Task objective:
For each record below, write an exact copy.

Exercise data:
== Segment start ==
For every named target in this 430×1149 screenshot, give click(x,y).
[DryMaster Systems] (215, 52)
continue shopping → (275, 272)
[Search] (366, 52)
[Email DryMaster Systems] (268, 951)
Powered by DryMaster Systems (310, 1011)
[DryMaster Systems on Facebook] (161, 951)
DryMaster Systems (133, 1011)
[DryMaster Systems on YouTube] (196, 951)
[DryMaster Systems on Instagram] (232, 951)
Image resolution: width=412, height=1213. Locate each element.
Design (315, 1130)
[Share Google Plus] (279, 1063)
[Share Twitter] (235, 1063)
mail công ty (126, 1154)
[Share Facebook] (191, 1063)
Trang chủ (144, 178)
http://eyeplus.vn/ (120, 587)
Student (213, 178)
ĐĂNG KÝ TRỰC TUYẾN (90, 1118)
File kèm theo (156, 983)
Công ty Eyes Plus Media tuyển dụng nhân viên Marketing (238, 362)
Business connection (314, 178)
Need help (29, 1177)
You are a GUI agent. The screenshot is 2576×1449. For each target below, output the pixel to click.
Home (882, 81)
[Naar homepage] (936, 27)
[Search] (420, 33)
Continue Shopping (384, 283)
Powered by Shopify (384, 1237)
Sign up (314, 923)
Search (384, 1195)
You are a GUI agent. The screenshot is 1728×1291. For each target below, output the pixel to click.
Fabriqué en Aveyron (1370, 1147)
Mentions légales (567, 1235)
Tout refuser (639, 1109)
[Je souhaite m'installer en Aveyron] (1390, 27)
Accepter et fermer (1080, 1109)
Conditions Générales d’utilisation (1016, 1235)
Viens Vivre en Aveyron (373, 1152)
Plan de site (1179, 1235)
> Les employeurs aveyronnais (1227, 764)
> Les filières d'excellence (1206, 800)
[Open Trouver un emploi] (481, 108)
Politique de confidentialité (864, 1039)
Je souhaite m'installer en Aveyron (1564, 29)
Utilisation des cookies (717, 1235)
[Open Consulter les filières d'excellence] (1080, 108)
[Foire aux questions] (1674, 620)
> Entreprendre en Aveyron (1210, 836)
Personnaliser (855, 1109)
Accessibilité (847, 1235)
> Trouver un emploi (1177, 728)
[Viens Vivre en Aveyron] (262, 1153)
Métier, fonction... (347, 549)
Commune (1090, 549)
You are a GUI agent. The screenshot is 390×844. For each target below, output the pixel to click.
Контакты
== Segment end ==
Response box:
For every named target in this 430×1149 screenshot, give click(x,y).
[DryMaster Systems] (215, 52)
continue shopping → (275, 272)
[Search] (366, 52)
[Email DryMaster Systems] (268, 951)
Powered by DryMaster Systems (310, 1011)
[DryMaster Systems on Facebook] (161, 951)
DryMaster Systems (133, 1011)
[DryMaster Systems on YouTube] (196, 951)
[DryMaster Systems on Instagram] (232, 951)
Image resolution: width=412, height=1213. Locate each element.
Design (315, 1130)
[Share Google Plus] (279, 1063)
[Share Twitter] (235, 1063)
mail công ty (126, 1154)
[Share Facebook] (191, 1063)
Trang chủ (144, 178)
http://eyeplus.vn/ (120, 587)
Student (213, 178)
ĐĂNG KÝ TRỰC TUYẾN (90, 1118)
File kèm theo (156, 983)
Công ty Eyes Plus Media tuyển dụng nhân viên Marketing (238, 362)
Business connection (314, 178)
Need help (29, 1177)
You are a GUI agent. The screenshot is 2576×1449. For each target below, output the pixel to click.
Home (882, 81)
[Naar homepage] (936, 27)
[Search] (420, 33)
Continue Shopping (384, 283)
Powered by Shopify (384, 1237)
Sign up (314, 923)
Search (384, 1195)
You are a GUI agent. The screenshot is 1728×1291. For each target below, output the pixel to click.
Fabriqué en Aveyron (1370, 1147)
Mentions légales (567, 1235)
Tout refuser (639, 1109)
[Je souhaite m'installer en Aveyron] (1390, 27)
Accepter et fermer (1080, 1109)
Conditions Générales d’utilisation (1016, 1235)
Viens Vivre en Aveyron (373, 1152)
Plan de site (1179, 1235)
> Les employeurs aveyronnais (1227, 764)
> Les filières d'excellence (1206, 800)
[Open Trouver un emploi] (481, 108)
Politique de confidentialité (864, 1039)
Je souhaite m'installer en Aveyron (1564, 29)
Utilisation des cookies (717, 1235)
[Open Consulter les filières d'excellence] (1080, 108)
[Foire aux questions] (1674, 620)
> Entreprendre en Aveyron (1210, 836)
Personnaliser (855, 1109)
Accessibilité (847, 1235)
> Trouver un emploi (1177, 728)
[Viens Vivre en Aveyron] (262, 1153)
Métier, fonction... (347, 549)
Commune (1090, 549)
You are a GUI agent. The screenshot is 390×844. For each target below, output the pixel to click.
Контакты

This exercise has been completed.